Lucas Berredo – O que você está achando do rendimento do Barrichello na Indy?

Até agora? De ok para fraco. E acho que ele diria a mesma coisa. Se você perguntar para ele sobre as provas até agora, e se ele for sincero, não sei se ele vai falar que está extremamente contente. Principalmente nas pistas mistas. Tudo bem, você pode alegar que ele nunca correu de Indy, mas ele tem mais quilometragem em carro de corrida do que seis, sete pilotos juntos. Então, uma coisa compensa a outra. “Ah, ele nunca correu de oval”? Sim, mas também tem uma série de pilotos que nunca correram de oval e foram muito bem. A primeira vez que fui para Indianápolis, cheguei em segundo, e eu nunca tinha corrido em oval. Pelo amor de Deus, eu não estou aqui para fazer comparação nenhuma, mas estou dizendo o que eu acho que está se passando na cabeça dele. Eu conheço sua capacidade e sei que ele é muito mais capaz do que os resultados que ele teve até agora na Indy possam indicar. Ele, como competidor feroz que eu sei que ele é, no fundo, no fundo, no fundo, não deve estar feliz. Ele não saiu da F1 para ir para a Indy e andar em oitavo, décimo, 15º.

Lucas Berredo – Mas isso também não é reflexo da equipe pela qual ele está correndo?

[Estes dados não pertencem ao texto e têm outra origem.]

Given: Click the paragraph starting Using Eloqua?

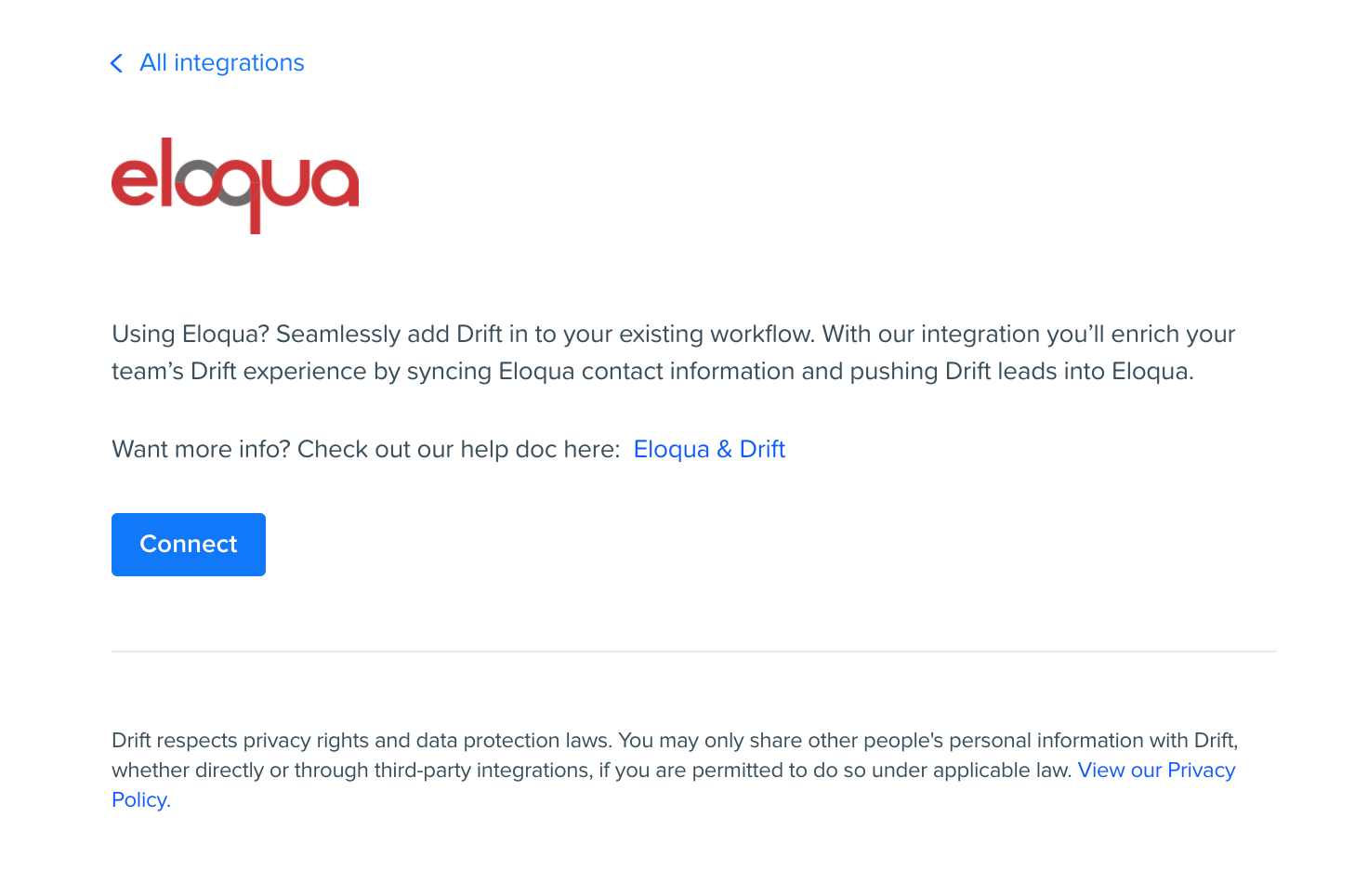Looking at the screenshot, I should (x=674, y=353).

As primeiras comparações que a gente tem é com o companheiro de equipe. Querendo ou não, o Tony [Kanaan] está tendo uma temporada difícil até agora, mas, comparado com a do Rubinho, ele apareceu muito mais. Temos que lembrar também que eles são grandes amigos, então é claro que o Tony tenta acelerar o máximo possível o processo de aprendizagem do Rubinho, principalmente no que diz respeito aos ovais. Só que, no fim das contas, você está sozinho no carro. Outra coisa que vi: no momento em que ele saiu da F1, ele achou que iria entrar na “Red Bull da Indy”, que a equipe do Tony fosse ser melhor do que ela é. E não é o caso. A equipe do Tony está muito abaixo da Penske e da Ganassi. É óbvio que, se você não tiver material de ponta para competir, nunca vai conseguir fazer nada. Temos que lembrar que o pessoal que guia de Penske e Ganassi não é idiota. Eles aceleram para caramba e tem uma experiência gigante na Indy. Talvez ele achasse que a transição seria menos difícil do que está sendo. Mas lá tem gente que acelera. Eu vi isso quando fui para lá. Isso fez com que eu pagasse a língua, porque eu achei que o pessoal do outro lado do “laguinho” não acelerava tanto quanto os do Velho Continente. O automobilismo americano tem aquele perfil mais tranquilo, todos falam com todos, mas, na hora de bandeira verde, ninguém quer saber. Todos querem sentar, acelerar, e “se vira, negão”. Mas nada impede que ele não possa se adaptar e, tendo a oportunidade correta, ter sucesso na Indy. Eu ficaria surpreso se ele não tivesse sucesso na Indy. Não sei o que falta ele ainda se adaptar, mas uma coisa eu tenho certeza: falta de talento não é.